A national security council spokesman in Kabul, while releasing details of the stepped-up insurgent violence, claimed the Taliban conducted more than 2,800 “terrorist activities” between Feb. 29 and April 20, killing and wounding "789 civilians during this period.”  
Javid Faisal went on to say Afghan security forces in counter attacks also inflicted more than 2,700 casualties on the Taliban. “Last week was the bloodiest since the U.S.-Taliban deal, with the Taliban killing 34 and wounding 62 civilians across 17 provinces,” he said without elaborating.   
Taliban spokesman Suhail Shaheen, when contacted by VOA for his reaction, questioned the veracity of the government claim on civilian casualties.
“This is a general claim, can they say where and when?” Shaheen asked.  
Battlefield clashes have escalated in Afghanistan as the annual spring fighting season arrives, killing scores of combatants on both sides in the past week alone.
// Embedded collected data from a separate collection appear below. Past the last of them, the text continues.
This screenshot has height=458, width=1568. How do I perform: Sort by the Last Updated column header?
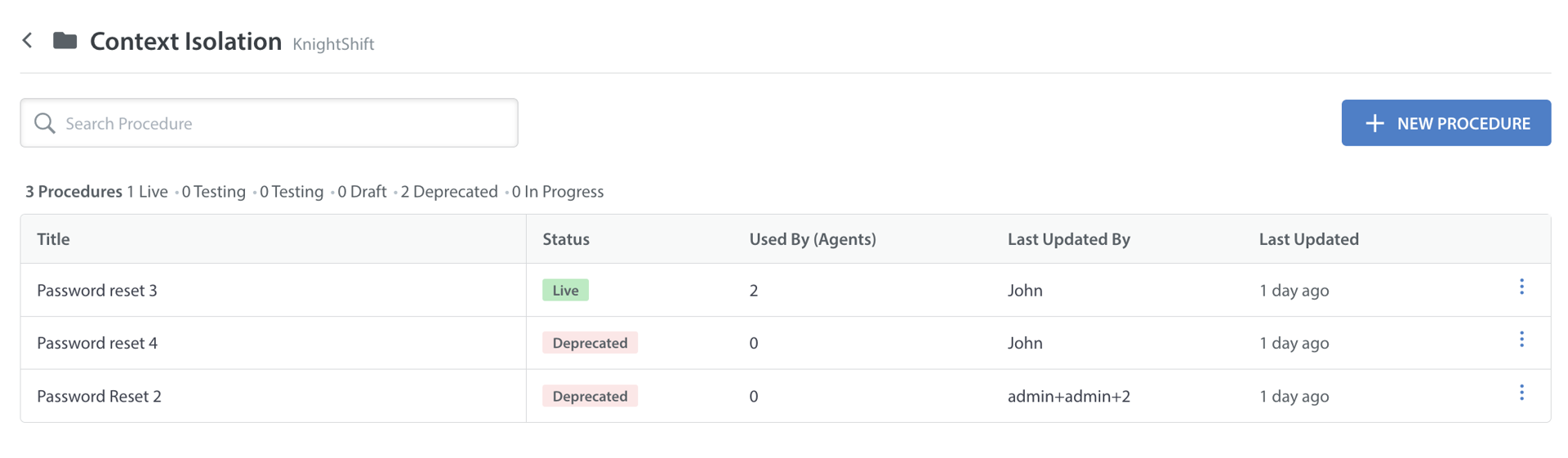(1308, 239)
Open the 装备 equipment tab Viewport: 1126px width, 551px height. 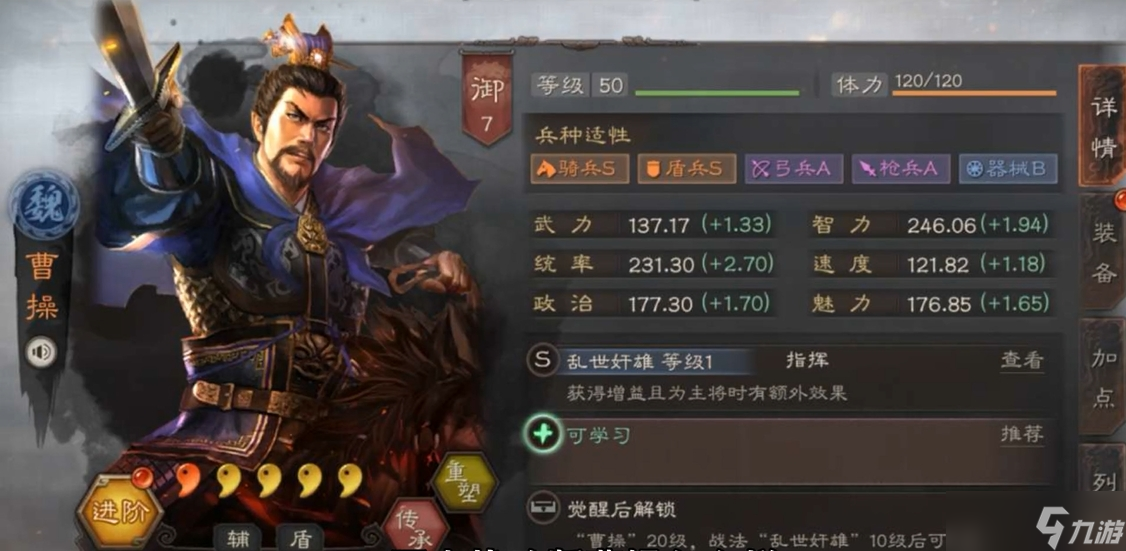point(1102,250)
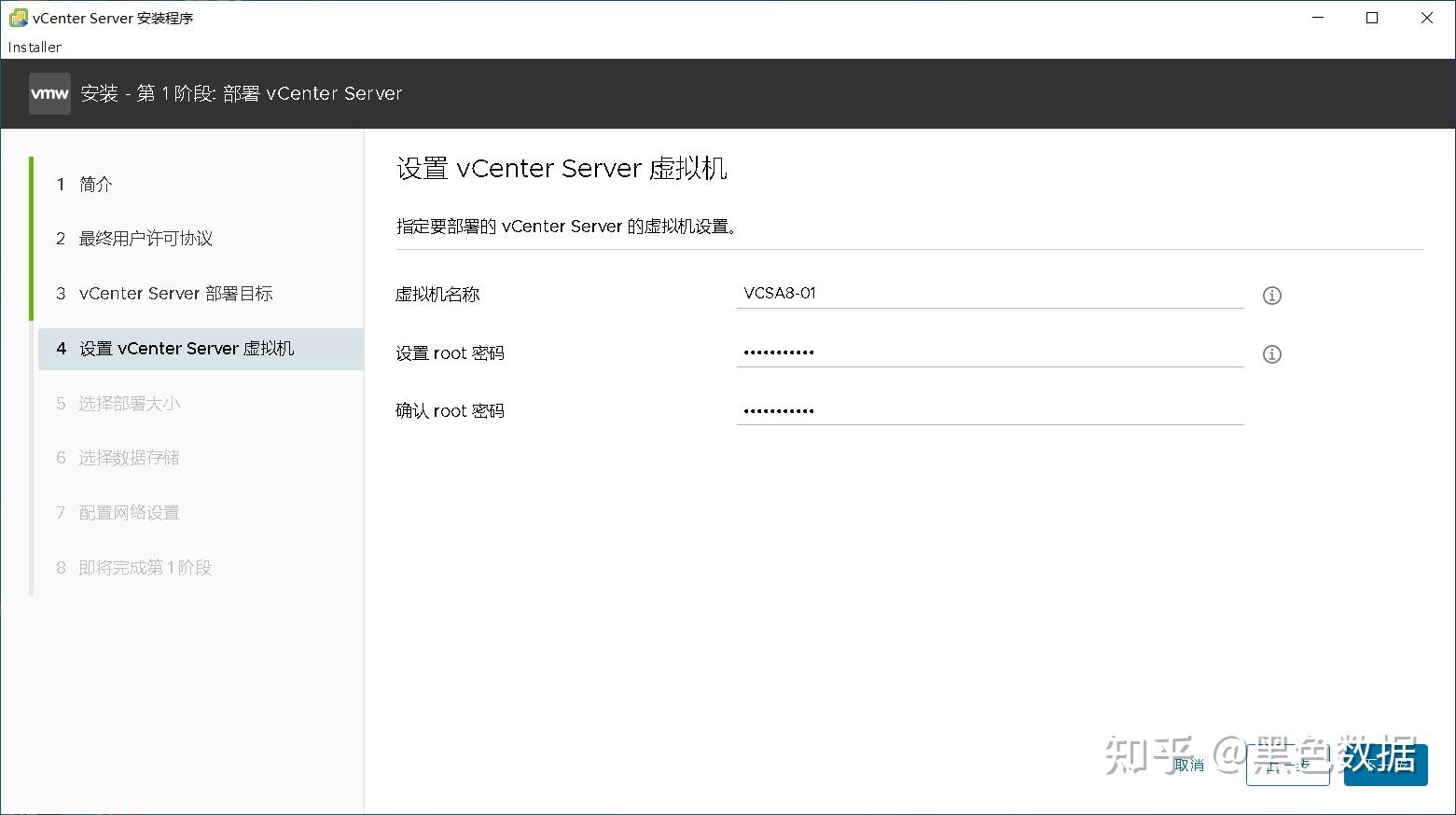Click the blue 下一步 next button
This screenshot has height=815, width=1456.
pos(1385,766)
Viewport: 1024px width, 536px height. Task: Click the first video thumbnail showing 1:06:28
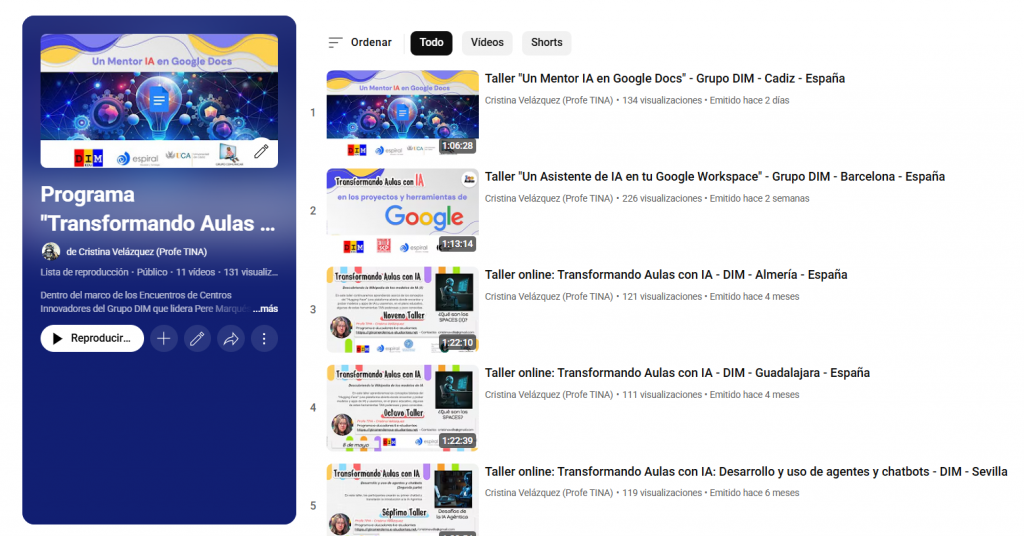coord(402,112)
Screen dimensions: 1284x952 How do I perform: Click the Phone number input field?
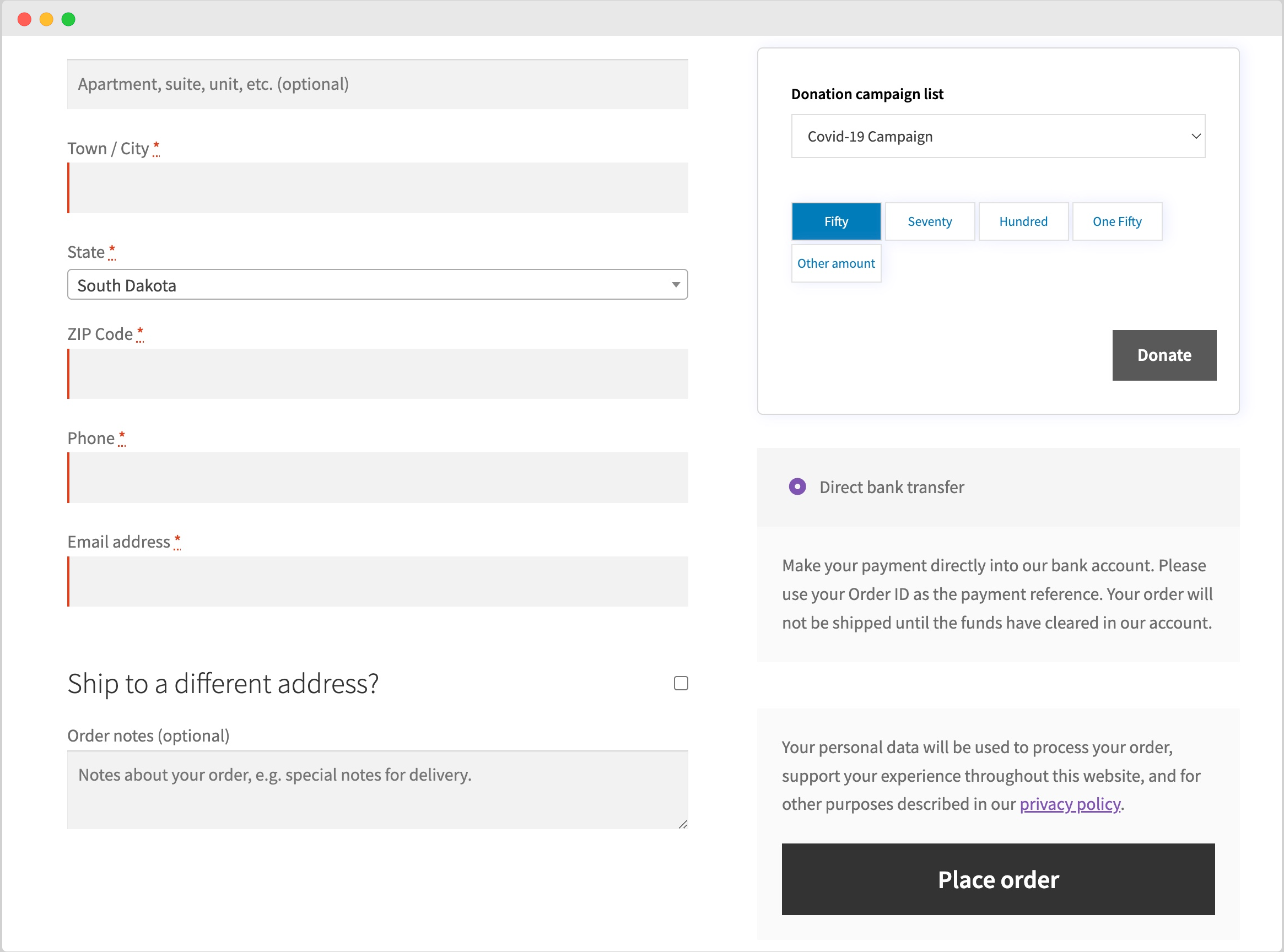pyautogui.click(x=377, y=478)
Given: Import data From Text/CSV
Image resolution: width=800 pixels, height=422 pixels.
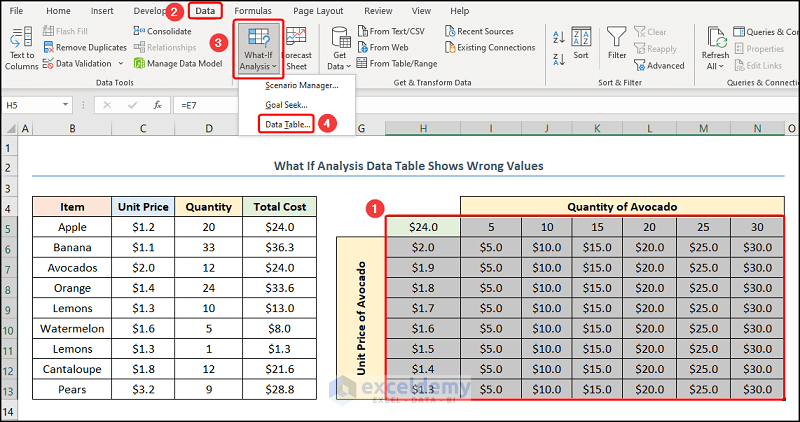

Afghan media reported government forces suffered up to 100 deaths.

FILE - Newly freed Taliban prisoners line up at Bagram prison, north of Kabul, Afghanistan, April 11, 2020, in this photo provided by the National Security Council of Afghanistan.

US seeks quick prisoner swap
The violence prompted U.S. and NATO allies to urge Afghan leaders to focus on the next steps outlined in the agreement to promote peace and stability in the country.
“How urgently and with what conviction the sides respond to these steps will determine whether Afghanistan moves forward or remains mired in war, poverty, and disease,” said Khalilzad.
Khalilzad was referring to an extremely slow-moving prisoner swap between Kabul and the Taliban, a crucial confidence-building step before parties to the war can come to the negotiating table to discuss peace and a power-sharing arrangement.  
Under the U.S.-Taliban agreement, up to 5,000 insurgent prisoners were to be freed from Afghan jails in return for 1,000 government forces being held by the Taliban. But Kabul has so far released around 550 prisoners in phases and the Taliban has freed 60 detainees.  
Khalilzad, in his statement Saturday, stressed the need for all sides to “move more quickly on prisoner releases” and urged the Taliban to reduce violence.
The Afghan government is demanding the Taliban declare a cease-fire and engage in a productive peace dialogue before all prisoners are freed.  
The insurgents, however, have rejected calls for a cease-fire, insisting only a “full implementation” of its agreement with Washington would move the peace process forward.
“This is our stance that the prisoners should be released prior to commencement of intra-Afghan negotiations,” Taliban spokesman Shaheen told VOA.  
He reiterated that his group is determined to deliver on its own commitments outlined in the pact with the United States.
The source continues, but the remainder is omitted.